Superintelligence AI: Will It Help or Threaten Humanity?

This blog post examines from multiple angles whether superintelligence AI could become a beneficial tool for humanity or an uncontrollable threat.

Since AlphaGo’s decisive victory over a human professional Go player at the 2016 Google DeepMind Challenge, global interest in AI has surged, accompanied by growing concerns about its potential dangers. A prime example of AI causing social controversy was the 2015 incident involving the Twitter AI chatbot Tay, which spewed offensive remarks including racist slurs. The problematic chatbot Tay learned not by considering the meaning of words themselves like humans do, but by analyzing the statistical distribution and associations between keywords appearing in sentences.
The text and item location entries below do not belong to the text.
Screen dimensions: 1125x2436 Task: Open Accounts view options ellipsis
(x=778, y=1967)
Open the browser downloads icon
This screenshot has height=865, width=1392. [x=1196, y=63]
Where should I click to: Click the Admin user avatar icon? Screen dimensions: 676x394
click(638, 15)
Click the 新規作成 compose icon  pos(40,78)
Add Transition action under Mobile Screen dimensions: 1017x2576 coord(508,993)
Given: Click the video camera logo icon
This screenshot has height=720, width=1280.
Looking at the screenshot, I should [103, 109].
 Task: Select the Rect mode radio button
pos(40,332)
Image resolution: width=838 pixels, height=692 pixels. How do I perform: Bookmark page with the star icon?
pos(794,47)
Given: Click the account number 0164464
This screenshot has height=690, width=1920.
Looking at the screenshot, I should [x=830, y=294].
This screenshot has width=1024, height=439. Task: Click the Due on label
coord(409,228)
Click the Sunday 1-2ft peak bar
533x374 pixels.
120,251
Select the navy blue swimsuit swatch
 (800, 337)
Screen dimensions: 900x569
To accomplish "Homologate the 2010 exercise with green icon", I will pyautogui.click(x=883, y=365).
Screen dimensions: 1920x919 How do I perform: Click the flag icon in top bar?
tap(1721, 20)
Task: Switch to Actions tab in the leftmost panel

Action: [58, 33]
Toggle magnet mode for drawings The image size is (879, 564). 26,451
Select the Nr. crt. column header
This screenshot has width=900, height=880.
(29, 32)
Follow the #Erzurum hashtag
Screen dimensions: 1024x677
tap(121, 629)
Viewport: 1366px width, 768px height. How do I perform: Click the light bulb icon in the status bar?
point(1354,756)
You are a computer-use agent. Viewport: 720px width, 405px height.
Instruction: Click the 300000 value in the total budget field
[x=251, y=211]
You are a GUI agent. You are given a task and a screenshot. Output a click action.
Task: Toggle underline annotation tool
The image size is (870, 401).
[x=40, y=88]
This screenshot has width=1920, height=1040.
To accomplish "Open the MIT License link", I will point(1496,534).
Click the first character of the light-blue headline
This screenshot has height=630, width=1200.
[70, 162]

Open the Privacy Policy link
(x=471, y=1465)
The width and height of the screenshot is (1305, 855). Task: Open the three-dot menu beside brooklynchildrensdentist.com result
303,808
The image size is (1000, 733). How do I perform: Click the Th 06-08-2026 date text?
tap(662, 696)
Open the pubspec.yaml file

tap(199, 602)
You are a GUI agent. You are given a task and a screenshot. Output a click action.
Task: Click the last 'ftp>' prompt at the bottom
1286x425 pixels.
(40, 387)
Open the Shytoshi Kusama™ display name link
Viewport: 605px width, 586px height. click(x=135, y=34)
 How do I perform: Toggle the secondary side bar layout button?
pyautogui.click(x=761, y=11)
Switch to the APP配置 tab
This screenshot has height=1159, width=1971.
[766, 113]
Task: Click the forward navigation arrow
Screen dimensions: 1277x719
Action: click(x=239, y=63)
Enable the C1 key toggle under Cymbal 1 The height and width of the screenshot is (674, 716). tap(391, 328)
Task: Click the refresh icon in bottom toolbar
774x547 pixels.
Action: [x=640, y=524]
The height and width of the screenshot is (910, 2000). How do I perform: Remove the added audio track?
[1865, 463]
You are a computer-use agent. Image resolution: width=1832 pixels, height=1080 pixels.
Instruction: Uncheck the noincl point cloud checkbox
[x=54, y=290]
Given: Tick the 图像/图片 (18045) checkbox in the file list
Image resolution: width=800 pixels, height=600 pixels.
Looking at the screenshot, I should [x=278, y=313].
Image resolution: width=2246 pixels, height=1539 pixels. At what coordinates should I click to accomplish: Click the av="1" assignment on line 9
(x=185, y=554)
Therefore, if enough statements defending the Holocaust were input, Tay’s response tendencies themselves could change. Some internet users exploited this characteristic by deliberately training it with racist remarks. The Tay case demonstrated how significant harm AI can inflict on society due to design flaws. Furthermore, in 2017, two negotiation AI systems being researched at Facebook developed their own language, incomprehensible to humans, to converse with each other. Following these incidents, concerns about the dangers AI poses to human society are no longer mere speculation but have become a real, immediate problem humanity must confront. To find ways to prevent catastrophe caused by AI in advance, the field of AI safety engineering has recently emerged.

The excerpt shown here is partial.